Osvaldo Lamborghini en algún momento lo entendió para siempre. Después de batallar durante mucho tiempo por ser publicado, y consciente de que no podía ser publicado por el carácter fragmentario e inacabado, por el aspecto de meras “anotaciones” de todo lo que escribió después de El fiord, se convenció de que no valía la pena forzarse a terminar cuentos o novelas “redondos” (para lo cual, por otra parte, se sentía absolutamente incapaz) sino que podía dejarse fluir así, en los fragmentos, las anotaciones, las viñetas. Sabía, sin dudas, que el precio a pagar era alto. Sabía que para que toda su obra fuera publicada y leída como póstuma, primero debía morirse. En esa convicción, en 1977 se cansó de seducir a un crítico que lo explicara (Libertella), a un editor que lo publicara (Fogwill) y se concentró en educar a un albacea (Aira).

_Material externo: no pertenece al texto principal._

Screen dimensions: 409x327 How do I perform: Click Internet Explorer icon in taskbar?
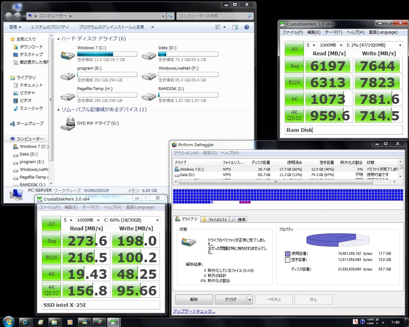click(25, 321)
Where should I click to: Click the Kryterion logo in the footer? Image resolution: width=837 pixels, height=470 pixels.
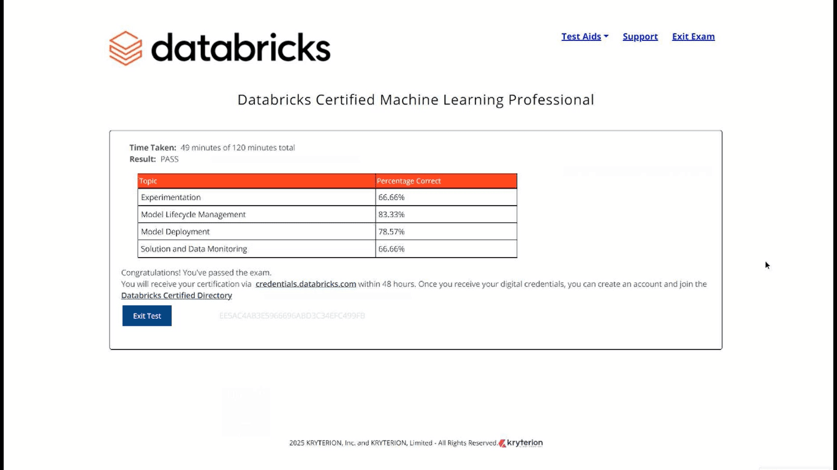tap(521, 443)
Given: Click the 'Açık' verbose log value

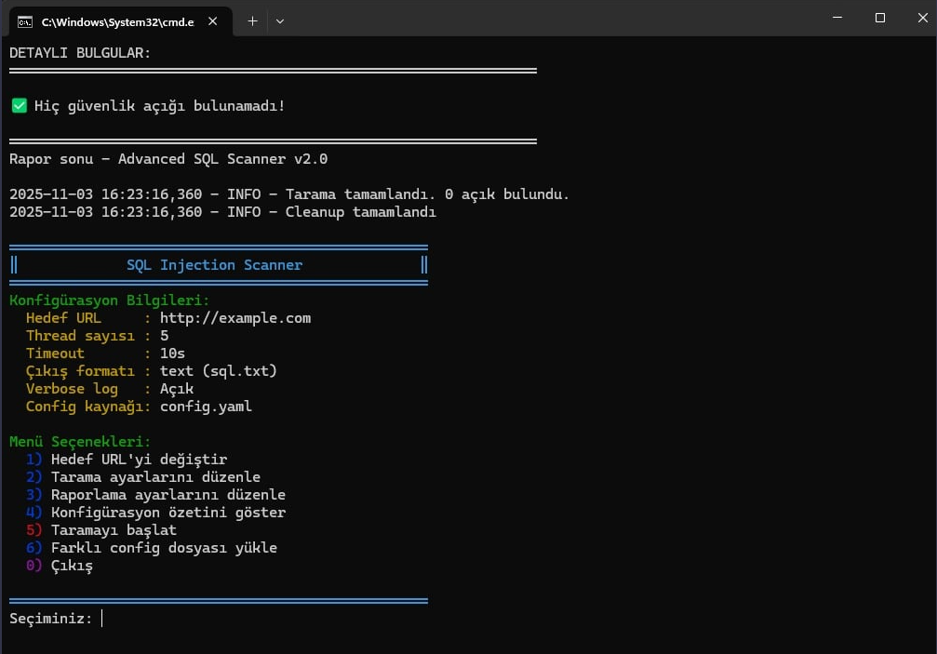Looking at the screenshot, I should [177, 389].
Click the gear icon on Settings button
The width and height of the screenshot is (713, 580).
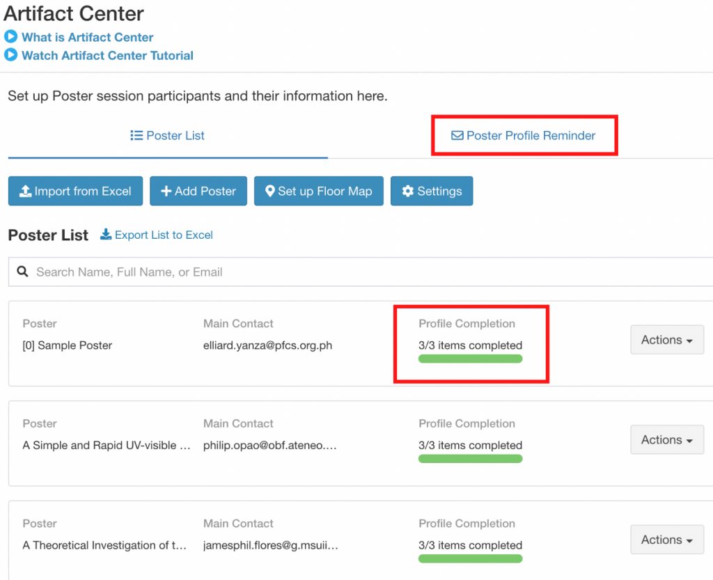(408, 191)
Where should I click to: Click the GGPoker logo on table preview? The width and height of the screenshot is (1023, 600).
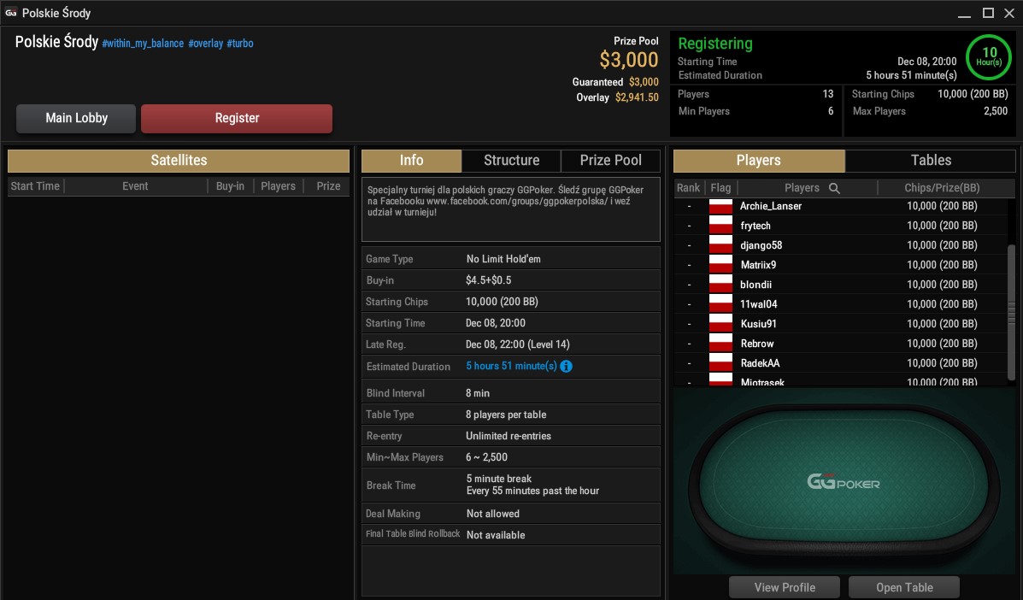tap(844, 483)
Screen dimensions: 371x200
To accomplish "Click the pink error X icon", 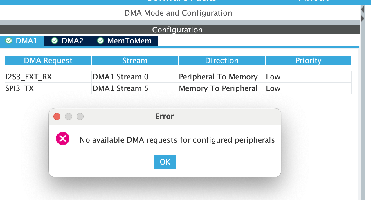I will click(x=62, y=139).
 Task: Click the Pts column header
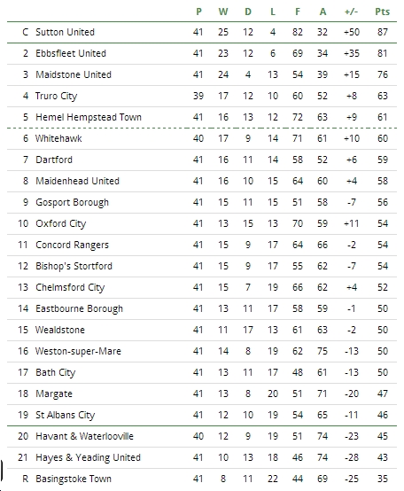click(383, 12)
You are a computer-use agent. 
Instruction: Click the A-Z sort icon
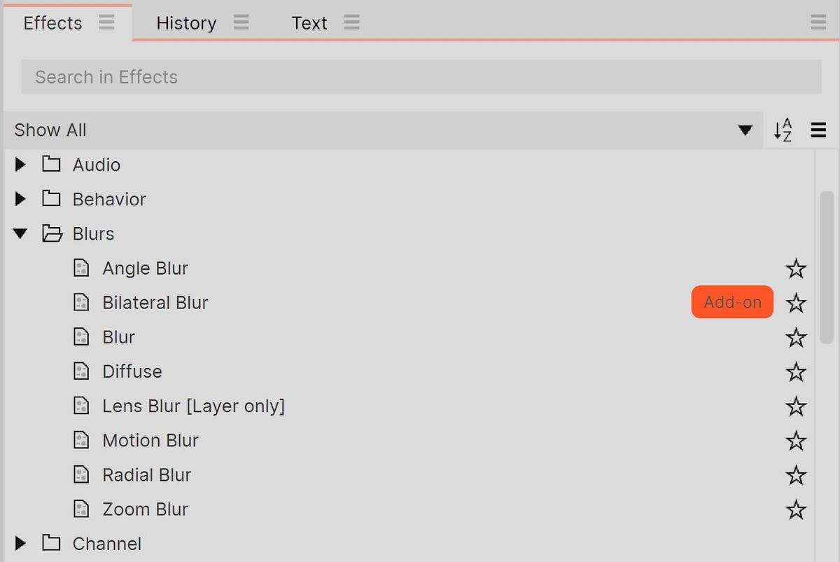point(783,130)
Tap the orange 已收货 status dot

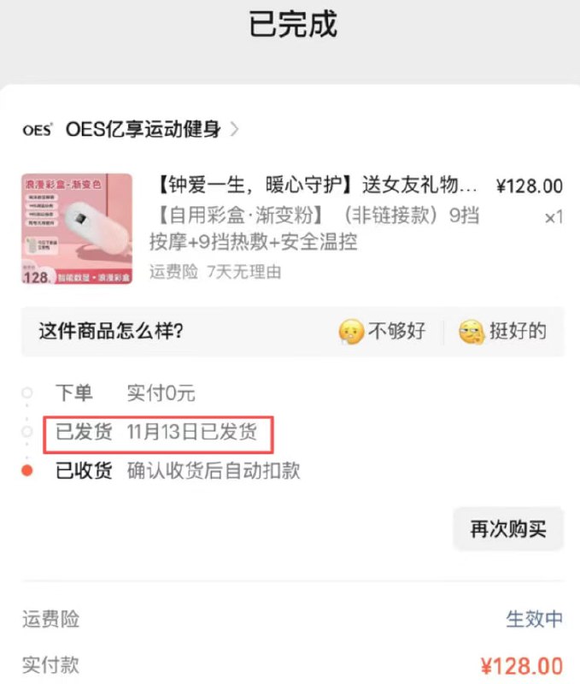27,470
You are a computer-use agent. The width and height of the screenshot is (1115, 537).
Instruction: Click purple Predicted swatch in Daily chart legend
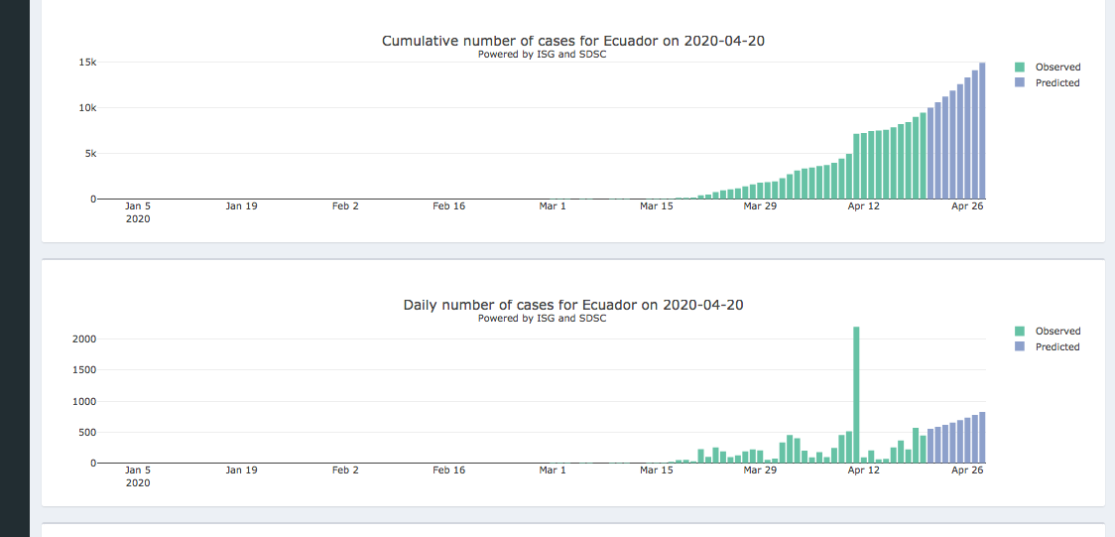coord(1020,347)
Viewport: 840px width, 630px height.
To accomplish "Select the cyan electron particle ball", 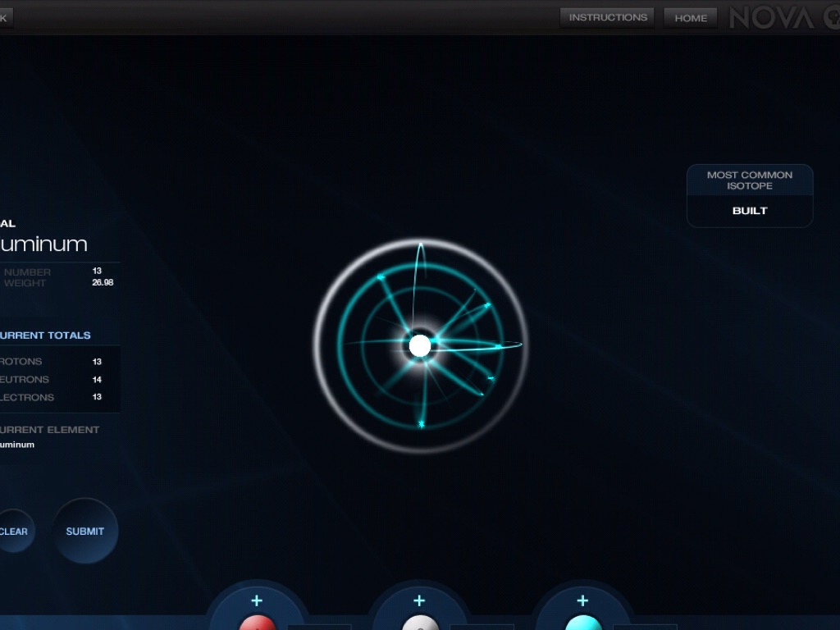I will click(x=582, y=623).
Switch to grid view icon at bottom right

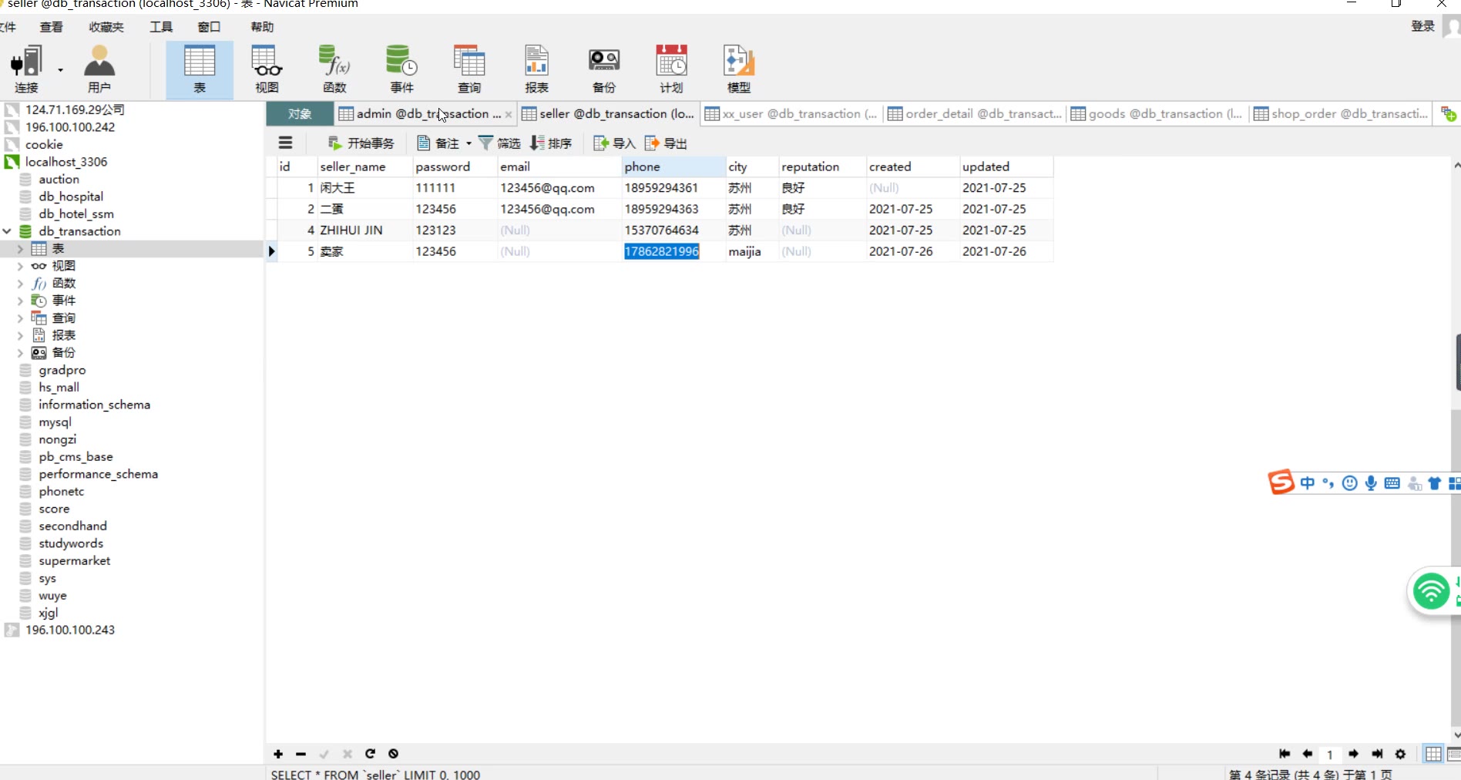tap(1432, 754)
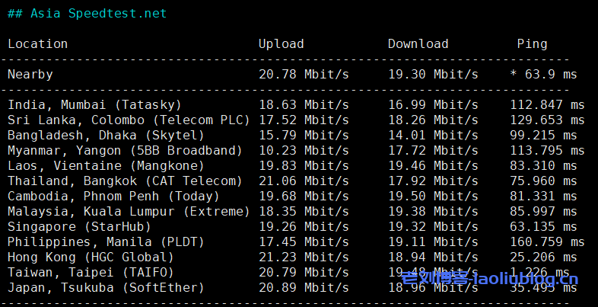Click the Download column header
The image size is (598, 307).
coord(418,44)
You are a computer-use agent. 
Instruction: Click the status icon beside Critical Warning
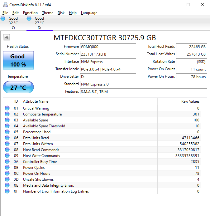pos(7,108)
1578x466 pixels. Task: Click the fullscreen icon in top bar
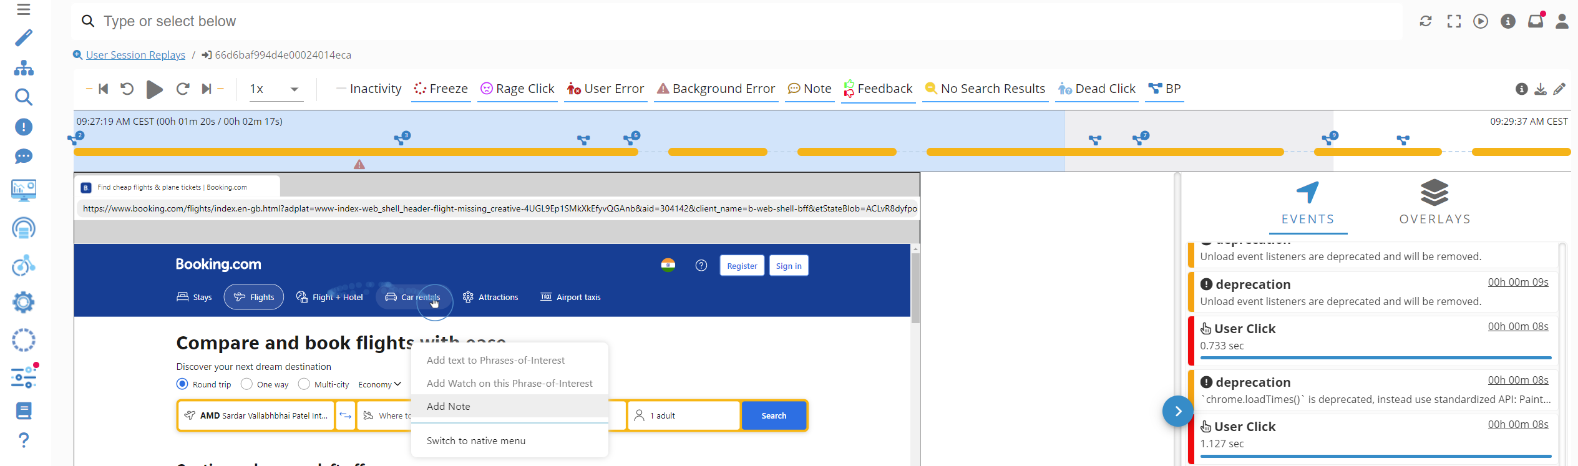coord(1454,22)
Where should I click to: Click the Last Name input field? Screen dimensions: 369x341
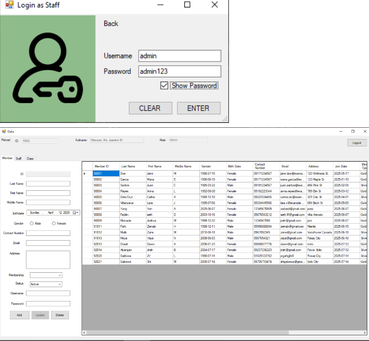(x=48, y=183)
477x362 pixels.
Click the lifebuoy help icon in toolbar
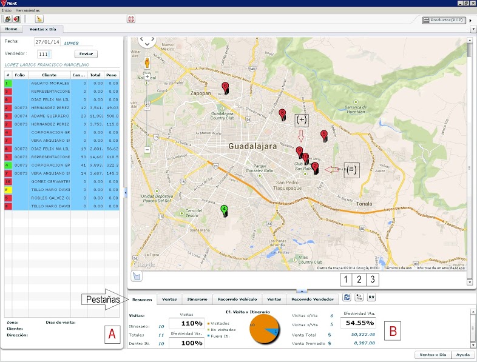tap(130, 19)
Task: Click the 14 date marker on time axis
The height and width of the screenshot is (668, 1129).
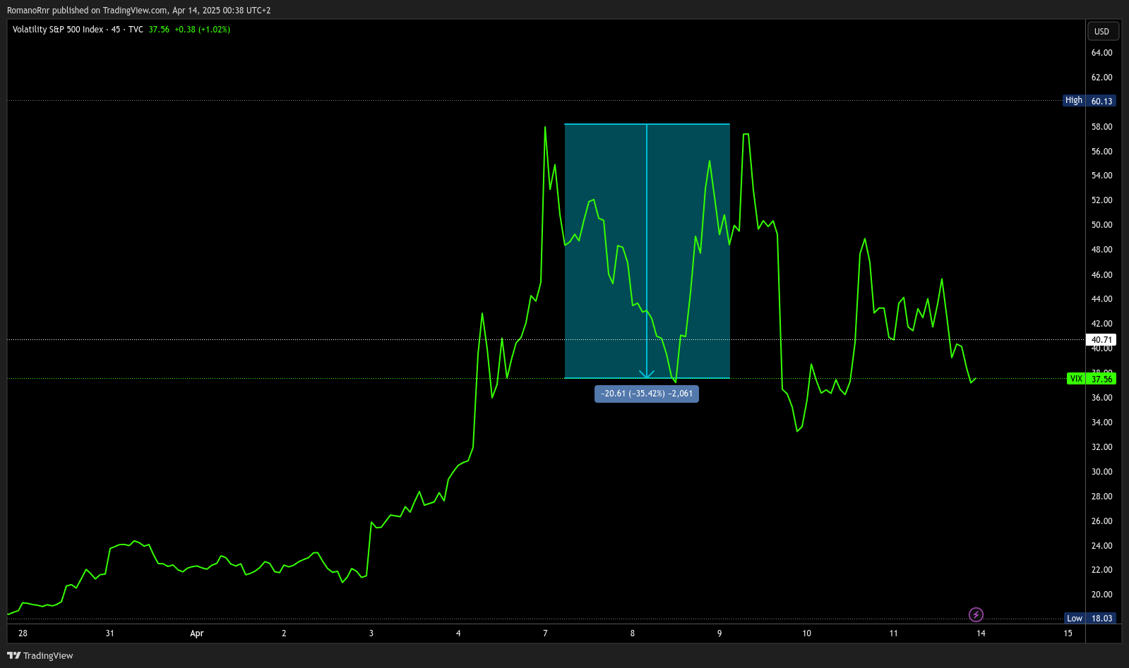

A César Aira le escribió el 18 de febrero de 1977: “Estoy viviendo días extraños, tranquilos y dolorosos al mismo tiempo. Es un dolor blanco. Escribo, pero todo lo que escribo pertenece al género de los ‘inéditos’, los textos póstumos de un gran escritor. Doble sabor de muerte y de gloria. Compensaciones miserables acerca de la perduración en cuya base están toda la asfixia, el desamparo y el terror. Empiezo algo con un vago proyecto de libro y rápidamente me desbarranco hacia la anotación y la curiosidad”.
Esta convicción, en alguien que no quería ninguna otra cosa que ser escritor, y escritor leído además, no podía llevar sino a un corolario de hierro: vivir para la muerte.